The shape of our brain rather than the interactions between different regions plays a pivotal role in influencing our thoughts, emotions and actions.
For more than a hundred years, scientists have believed that our thoughts, feelings, and dreams are shaped by the way different brain regions interact across a vast network of trillions of cellular connections.
However, a recent study led by the team at Monash University’s Turner Institute of Brain and Mental Health examined more than 10,000 distinct maps of human brain activity and discovered that the general shape of an individual’s brain has more influence on cognitive processes, emotions and behavior than the complex neural connectivity.
The study, which was recently published in the prestigious journal, nature He brings together approaches from physics, neuroscience, and psychology to overturn the century-old paradigm that stresses the importance of complex brain connectivity, and instead identifies the previously underappreciated relationship between brain shape and activity.
Lead author and research fellow Dr James Bang, from the Turner Institute and Monash University’s School of Psychological Sciences, said the findings were important because they greatly simplified the way we can study how the brain works, develops and ages.
“The work opens up opportunities to understand the effects of diseases such as dementia and stroke by looking at models of brain shape, which are much easier to work with than models of the whole set of connections in the brain,” said Dr. Pang.
“We have long thought that certain thoughts or sensations trigger activity in specific parts of the brain, but this study reveals that organized patterns of activity are stimulated across nearly the entire brain, much like the way a musical note arises from vibrations that occur along the entire length of a violin string, rather than just an isolated part,” he said.
The research team used magnetic resonance imaging (MRI) to study eigenmodes, which are the natural patterns of vibration or excitation in a system, in which different parts of the system are excited at the same frequency. Automodules are typically used to study physical systems in fields such as physics and engineering, and have only recently been adapted to study the brain.
This work focused on developing the best way to efficiently construct eigenmodes for the brain.
Co-lead author Dr Kevin Aquino, from BrainKey and the University of Sydney, said: “Just as the resonant frequencies of violin strings are determined by their length, density and tension, brain eigenmodes are determined by their structural properties – physical, geometric and anatomical -, but the most important specific properties have remained a mystery.”
The team, led by Turner Institute and ARC School of Psychological Science Fellow Professor Alex Fornetto, compared how subjective profiles obtained from brain-shape models can explain different patterns of activity when compared with subjective profiles obtained from brain-connectivity models.
“We found that eigenmodes defined by brain geometry – their contours and curvature – represent the strongest anatomical constraint on brain function, just as the shape of a cylinder affects the sounds it can make,” said Professor Fornetto.

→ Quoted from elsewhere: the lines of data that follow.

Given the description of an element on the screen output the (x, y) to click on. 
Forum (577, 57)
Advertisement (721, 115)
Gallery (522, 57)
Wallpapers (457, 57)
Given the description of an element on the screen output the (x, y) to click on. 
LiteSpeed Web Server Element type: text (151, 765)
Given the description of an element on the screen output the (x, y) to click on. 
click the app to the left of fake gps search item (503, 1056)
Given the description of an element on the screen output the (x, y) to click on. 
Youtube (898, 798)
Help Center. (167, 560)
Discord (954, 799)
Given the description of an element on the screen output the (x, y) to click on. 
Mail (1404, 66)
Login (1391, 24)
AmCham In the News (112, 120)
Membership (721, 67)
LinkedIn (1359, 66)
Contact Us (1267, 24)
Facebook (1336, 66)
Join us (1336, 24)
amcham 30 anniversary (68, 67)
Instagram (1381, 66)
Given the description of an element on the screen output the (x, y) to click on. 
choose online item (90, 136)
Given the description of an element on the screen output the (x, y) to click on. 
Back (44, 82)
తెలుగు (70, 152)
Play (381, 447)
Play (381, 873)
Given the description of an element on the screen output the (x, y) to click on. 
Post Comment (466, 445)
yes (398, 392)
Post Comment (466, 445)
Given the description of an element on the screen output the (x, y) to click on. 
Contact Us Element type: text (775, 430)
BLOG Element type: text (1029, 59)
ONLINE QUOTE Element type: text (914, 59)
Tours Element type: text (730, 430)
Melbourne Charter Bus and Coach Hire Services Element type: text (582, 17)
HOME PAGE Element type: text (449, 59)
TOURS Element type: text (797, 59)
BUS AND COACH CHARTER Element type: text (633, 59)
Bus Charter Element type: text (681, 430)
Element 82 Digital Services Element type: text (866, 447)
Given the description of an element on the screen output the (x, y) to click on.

“Using mathematical models, we confirmed theoretical predictions that the close connection between geometry and function is driven by wave-like activity propagating throughout the brain, just as the shape of a pond affects the ripples of waves formed by a falling pebble,” he said.
“These findings raise the possibility of predicting brain function directly from its shape, opening up new avenues for exploring how the brain contributes to individual differences in behavior and risk for psychiatric and neurological diseases.”
The research team found that across more than 10,000 MRI activity maps, obtained as subjects performed various tasks developed by neuroscientists to explore the human brain, the activity was dominated by subjective patterns with spatial patterns that had very long wavelengths, extending over distances greater than 40 millimeters.
“This finding runs counter to conventional wisdom, in which activity during various tasks is often assumed to occur in focal and isolated regions of elevated activity, and tells us that traditional methods of brain mapping may only show the tip of the iceberg when it comes to understanding how the brain works,” said Dr. Pang.
Reference: “Engineering Limitations on Human Brain Functions” By James C. Pang, Kevin M. Aquino, Marian Oldenkel, Peter A. Robinson, Ben de Fulcher, Michael Breakspeare, Alex Fornetto, May 31, 2023, Available Here. nature.